> _BRIEF_: From the entries below, copy each line in which the word "label" occurs.

Collected data
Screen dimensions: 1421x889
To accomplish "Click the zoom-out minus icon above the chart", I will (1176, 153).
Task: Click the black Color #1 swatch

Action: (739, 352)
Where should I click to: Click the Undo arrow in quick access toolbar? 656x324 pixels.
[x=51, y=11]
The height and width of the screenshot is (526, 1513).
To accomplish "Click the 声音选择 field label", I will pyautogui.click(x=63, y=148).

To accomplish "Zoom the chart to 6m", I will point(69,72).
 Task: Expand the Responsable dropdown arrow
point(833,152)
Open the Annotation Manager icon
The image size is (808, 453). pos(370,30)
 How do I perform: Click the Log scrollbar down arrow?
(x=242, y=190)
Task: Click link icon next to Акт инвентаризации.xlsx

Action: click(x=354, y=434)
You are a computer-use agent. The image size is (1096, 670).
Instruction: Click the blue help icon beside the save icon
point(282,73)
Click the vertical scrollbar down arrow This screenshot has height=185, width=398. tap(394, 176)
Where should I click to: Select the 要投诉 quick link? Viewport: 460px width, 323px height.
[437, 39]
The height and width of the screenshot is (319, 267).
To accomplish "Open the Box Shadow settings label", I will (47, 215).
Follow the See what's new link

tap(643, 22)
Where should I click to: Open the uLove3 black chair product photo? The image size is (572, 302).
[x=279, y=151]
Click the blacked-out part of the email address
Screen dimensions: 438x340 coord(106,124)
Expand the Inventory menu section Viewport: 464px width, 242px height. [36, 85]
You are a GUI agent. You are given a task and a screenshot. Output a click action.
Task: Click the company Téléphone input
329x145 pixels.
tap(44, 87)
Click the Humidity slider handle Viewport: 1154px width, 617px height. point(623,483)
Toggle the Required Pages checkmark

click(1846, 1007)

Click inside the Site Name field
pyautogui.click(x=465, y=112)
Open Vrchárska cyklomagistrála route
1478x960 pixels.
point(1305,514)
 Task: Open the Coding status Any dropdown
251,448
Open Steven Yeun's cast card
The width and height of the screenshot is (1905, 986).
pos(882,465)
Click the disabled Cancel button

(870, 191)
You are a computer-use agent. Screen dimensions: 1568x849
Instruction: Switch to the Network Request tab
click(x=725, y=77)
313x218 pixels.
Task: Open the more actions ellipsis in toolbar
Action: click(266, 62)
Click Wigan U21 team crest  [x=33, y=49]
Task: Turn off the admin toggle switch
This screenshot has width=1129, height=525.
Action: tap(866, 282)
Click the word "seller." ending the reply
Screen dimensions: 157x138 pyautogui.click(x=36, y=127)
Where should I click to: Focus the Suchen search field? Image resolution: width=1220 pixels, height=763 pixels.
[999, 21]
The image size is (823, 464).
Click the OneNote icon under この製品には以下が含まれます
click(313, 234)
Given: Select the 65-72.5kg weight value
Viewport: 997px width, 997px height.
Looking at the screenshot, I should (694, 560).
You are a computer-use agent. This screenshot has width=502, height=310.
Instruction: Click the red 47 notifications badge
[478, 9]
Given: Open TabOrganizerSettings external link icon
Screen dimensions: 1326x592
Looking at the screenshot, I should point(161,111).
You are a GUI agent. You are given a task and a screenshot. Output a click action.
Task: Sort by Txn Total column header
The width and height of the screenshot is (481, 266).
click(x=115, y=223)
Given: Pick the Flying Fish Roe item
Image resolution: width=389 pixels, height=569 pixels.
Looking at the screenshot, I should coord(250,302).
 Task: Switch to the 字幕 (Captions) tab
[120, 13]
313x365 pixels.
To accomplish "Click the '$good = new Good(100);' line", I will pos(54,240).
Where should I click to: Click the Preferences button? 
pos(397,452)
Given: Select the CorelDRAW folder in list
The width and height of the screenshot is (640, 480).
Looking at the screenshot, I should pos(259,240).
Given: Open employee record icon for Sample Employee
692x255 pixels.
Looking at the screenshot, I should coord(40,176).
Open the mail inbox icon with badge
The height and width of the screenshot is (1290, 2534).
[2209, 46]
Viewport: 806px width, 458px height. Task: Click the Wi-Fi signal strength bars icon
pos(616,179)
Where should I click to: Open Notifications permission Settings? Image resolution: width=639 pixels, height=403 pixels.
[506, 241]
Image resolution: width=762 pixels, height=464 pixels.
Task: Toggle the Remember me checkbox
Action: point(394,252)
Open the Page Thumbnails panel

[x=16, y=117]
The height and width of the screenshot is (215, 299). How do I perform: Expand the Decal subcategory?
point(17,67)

> _YOUR SOLUTION_:
To accomplish "Click the 声音选择 field label", I will pyautogui.click(x=63, y=148).
To accomplish "Open the Box Shadow settings label", I will (47, 215).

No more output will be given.